The branch appliances (originally known as Granite) aim to deliver applications and data to remote locations more smoothly, by storing them locally in cache memory.

This makes the transfer of information to and from a central data center a lot less error prone and cohesive, creating better service levels.

The improvements could be achieved by the projection of a virtual network over the WAN, according to a Riverbed statement.

This would subsequently integrate with network virtualisation devices produced by other vendors. Riverbed has already claimed integration with VMware NSX, to be used with its SteelCentral performance management products.

Riverbed’s technical director Steve Riley said the system will enable data center managers and service providers to project virtual networks onto remote offices and manage them centrally, if need be.

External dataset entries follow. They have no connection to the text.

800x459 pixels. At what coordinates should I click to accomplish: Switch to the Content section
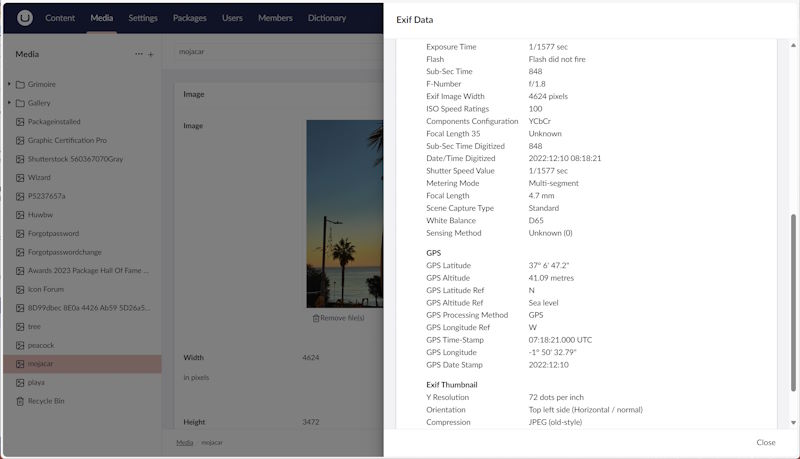tap(60, 18)
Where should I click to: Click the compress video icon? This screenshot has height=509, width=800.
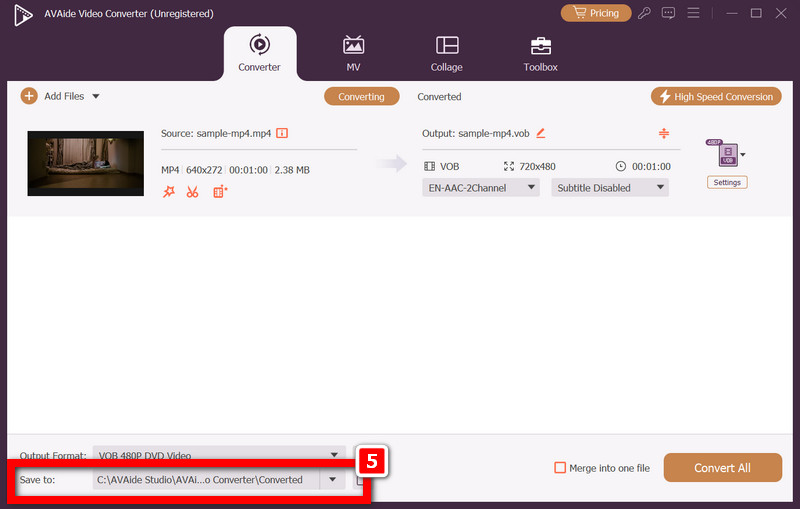[664, 133]
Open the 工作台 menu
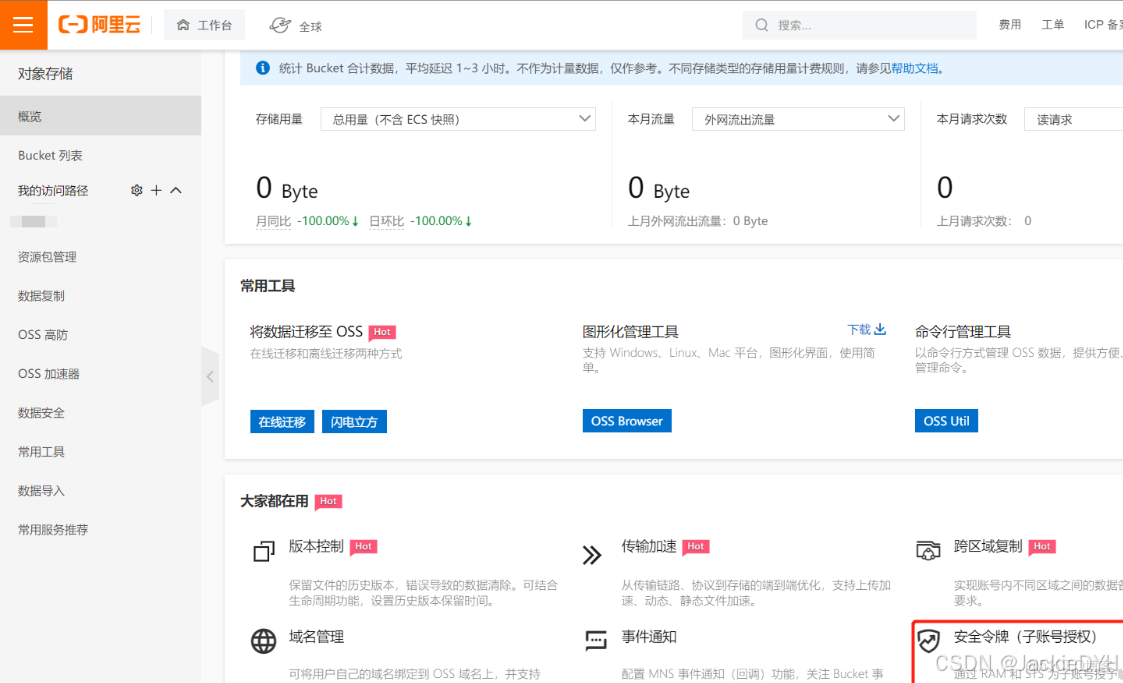The height and width of the screenshot is (683, 1123). click(204, 24)
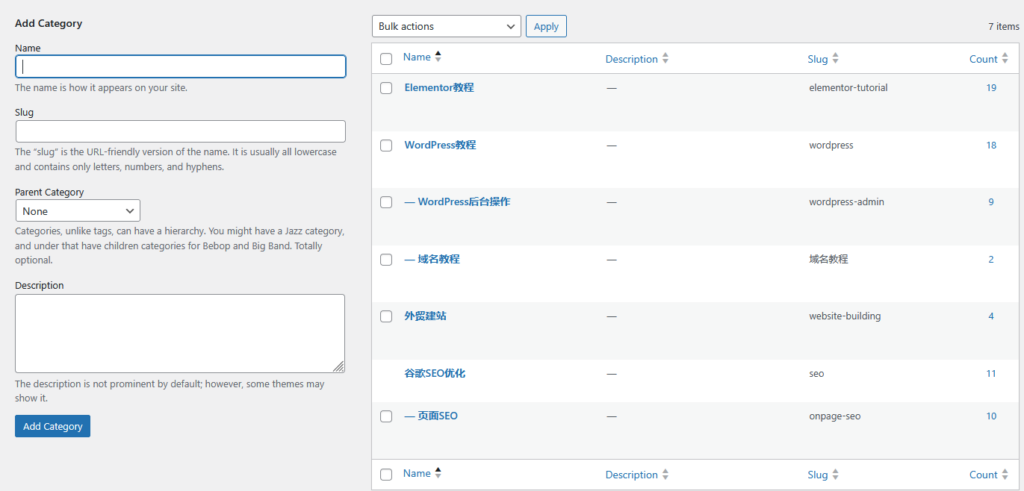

The plan is to make virtual networks as fluid and agile as applications and data are now.

"If you put a group of people in a temporary location, you will want to project virtual storage and virtual machines,” Riley said.

But the model needs to be extended he said.

“You also want a virtual network with policies that define access control lists and how services should be chained together," Riley said.

By integrating SteelFusion Riverbed aims to support what it describes as ‘location-independent computing’.

Under the scheme, a remote office could connect a SteelFusion appliance to their local Internet connection and a service provider could use Riverbed to project a virtual network that overlays the client's LAN.

This would massively simplify (and therefore cheapen) the provision of networks and the management of security policies and services.

Riverbed’s product marketing VP Rob Whiteley said location-independent computing will be the next the next development in software-defined networking (SDN) and data centers.

Software defined data centers (SDDC) can logically separate applications and services from the underlying hardware, but location-independent computing can physically separates those elements, said Whiteley.

This makes the placement of hardware and software a business decision instead of a technical one, he said.